Le thème de ce livre serait un peu "Et vous, que faisiez-vous le 11 mars 2011 ?". Si tous, nous nous souvenons précisément de ce que nous faisons le 11 septembre 2001, je ne suis pas sûre qu'il en soit de même pour cette autre date. 2001, c'était il y a 13 ans !!! Et pourtant, je me souviens très bien de l'endroit où j'étais quand j'ai entendu la nouvelle des attentats du World Trade Center. Je sais très bien ce que j'étais en train de faire, qu'elle a été l’effervescence et l'incrédulité de chacun à ces annonces. Je me souviens parfaitement du temps qu'il m'a fallu pour comprendre qu'il ne pouvait s'agir d'une coïncidence. Mais le 11 mars 2011... Ma fille venait d'avoir un mois et les photos que j'ai prises d'elle à ce moment là me ramènent à cette date très clairement. Mais le tsunami... L'Occident a, me semble-t-il, commencé à s'y intéresser quand les risques nucléaires furent inévitables. C'est aussi cette critique qui transparaît dans ce livre, même s'il ne juge jamais, se contentant de constater que chacun a ses priorités, sa vie, ses drames...

"Mais il n'aurait pas cru, si lui-même ne l'avait pas, si on lui avait seulement raconté que les Philippins dans les arrières-cuisines du monde entier, dans les soutes des grandes croisières, à demi cachés, presque effacés et invisibles au regard de ce monde où tout un chacun semble être un voyageur permanent, que seuls des milliers de Philippins infiniment négligés et infiniment précieux faisaient vivre et tourner ce grand corps grouillant qu'est le monde globalisé." (Autour du monde - Laurent Mauvignier - Les Editions de Minuit - septembre 2014 - pages 172-173)

Ce livre, dense, fait d'histoires différentes les unes des autres est aussi une belle critique sociale, économique, un plaidoyer écologique, très amer, caustique. Beaucoup de thèmes d'actualité sont abordés, la place de l'occident, de sa richesse, l'exploitation des pauvres, la misère sociale, la solitude, Israël et la Palestine, le mépris de l'Homme blanc pour l'Afrique dont il se sert comme faire-valoir et qu'il exploite, l'homosexualité (un récit d'une grande originalité dans le paysage littéraire actuel)...

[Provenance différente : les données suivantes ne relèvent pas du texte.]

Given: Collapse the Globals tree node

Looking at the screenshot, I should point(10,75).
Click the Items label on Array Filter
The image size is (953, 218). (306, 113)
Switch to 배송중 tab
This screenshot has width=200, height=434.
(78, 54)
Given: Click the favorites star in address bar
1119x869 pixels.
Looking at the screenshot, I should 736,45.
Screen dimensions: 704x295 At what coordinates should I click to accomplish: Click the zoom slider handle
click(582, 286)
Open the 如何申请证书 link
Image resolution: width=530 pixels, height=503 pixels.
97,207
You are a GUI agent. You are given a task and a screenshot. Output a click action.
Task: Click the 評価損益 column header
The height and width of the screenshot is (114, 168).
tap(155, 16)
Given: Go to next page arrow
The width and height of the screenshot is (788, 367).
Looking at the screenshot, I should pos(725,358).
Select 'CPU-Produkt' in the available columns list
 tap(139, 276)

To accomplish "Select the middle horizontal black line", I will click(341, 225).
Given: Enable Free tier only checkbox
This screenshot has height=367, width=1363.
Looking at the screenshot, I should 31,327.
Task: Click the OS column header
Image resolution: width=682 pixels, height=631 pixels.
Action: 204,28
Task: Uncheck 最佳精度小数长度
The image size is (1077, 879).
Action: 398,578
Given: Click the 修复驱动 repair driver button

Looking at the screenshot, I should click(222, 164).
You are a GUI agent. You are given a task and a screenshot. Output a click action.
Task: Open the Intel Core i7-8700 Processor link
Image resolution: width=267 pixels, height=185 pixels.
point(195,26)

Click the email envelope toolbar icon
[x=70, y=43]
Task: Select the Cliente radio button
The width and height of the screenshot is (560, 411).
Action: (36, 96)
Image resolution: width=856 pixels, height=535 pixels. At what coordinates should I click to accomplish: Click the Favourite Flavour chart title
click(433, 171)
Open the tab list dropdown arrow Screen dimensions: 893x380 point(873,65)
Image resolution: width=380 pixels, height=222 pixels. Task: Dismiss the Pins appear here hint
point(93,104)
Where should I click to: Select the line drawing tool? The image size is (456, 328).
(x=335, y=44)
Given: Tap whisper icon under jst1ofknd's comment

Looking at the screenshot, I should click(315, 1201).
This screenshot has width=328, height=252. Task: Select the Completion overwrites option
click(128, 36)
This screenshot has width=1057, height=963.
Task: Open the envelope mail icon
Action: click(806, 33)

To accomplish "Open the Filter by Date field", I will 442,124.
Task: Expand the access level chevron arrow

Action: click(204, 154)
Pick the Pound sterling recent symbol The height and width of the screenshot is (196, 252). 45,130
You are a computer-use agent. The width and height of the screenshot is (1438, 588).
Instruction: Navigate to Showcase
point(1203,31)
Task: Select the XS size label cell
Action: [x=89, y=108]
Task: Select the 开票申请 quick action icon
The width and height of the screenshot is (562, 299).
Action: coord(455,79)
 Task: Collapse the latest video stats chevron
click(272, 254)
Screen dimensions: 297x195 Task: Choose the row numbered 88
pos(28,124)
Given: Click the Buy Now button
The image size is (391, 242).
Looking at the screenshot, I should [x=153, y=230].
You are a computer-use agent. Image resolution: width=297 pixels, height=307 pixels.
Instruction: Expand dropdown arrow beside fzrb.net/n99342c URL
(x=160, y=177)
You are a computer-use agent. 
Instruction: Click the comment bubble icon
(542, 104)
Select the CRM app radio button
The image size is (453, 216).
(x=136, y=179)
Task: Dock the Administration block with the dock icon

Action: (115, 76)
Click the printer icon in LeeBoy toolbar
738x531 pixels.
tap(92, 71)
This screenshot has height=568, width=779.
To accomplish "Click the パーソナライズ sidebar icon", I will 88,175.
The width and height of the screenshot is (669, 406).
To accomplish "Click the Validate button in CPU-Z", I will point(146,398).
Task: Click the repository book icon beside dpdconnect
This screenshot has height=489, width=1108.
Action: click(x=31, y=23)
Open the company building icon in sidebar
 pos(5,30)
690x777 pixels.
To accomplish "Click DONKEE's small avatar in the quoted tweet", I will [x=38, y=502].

"Parce que tout ce qui était arrivé était bien la faute de sa femme, toujours boudeuse, renfrognée, triste, amère, comme il en tombe parfois dans la vie d'un homme pour le briser ou le ridiculiser et qui finit toujours, par son obstination à sa refuser à lui, par le pousser dans les bras d'une ou de toutes les autres.C'était plutôt lui qui aurait dû partir. Mais il était fidèle au mariage, à défaut de l'avoir été à son épouse." (Autour du monde - Laurent Mauvignier - Les Editions de Minuit - septembre 2014 - pages 259)

Abordez ce livre comme un recueil de nouvelles et vous serez nullement déçus ! On soulignera également la plume de Laurent Mauvignier, très contemporaine, qui sait se faire lente, mais aussi vive et incisive. Un bel état des lieux du monde comme il va, comme il allait, le 11 mars 2011.


Autour du monde de Laurent Mauvignier. Les Éditions de Minuit, septembre 2014. 384 pages.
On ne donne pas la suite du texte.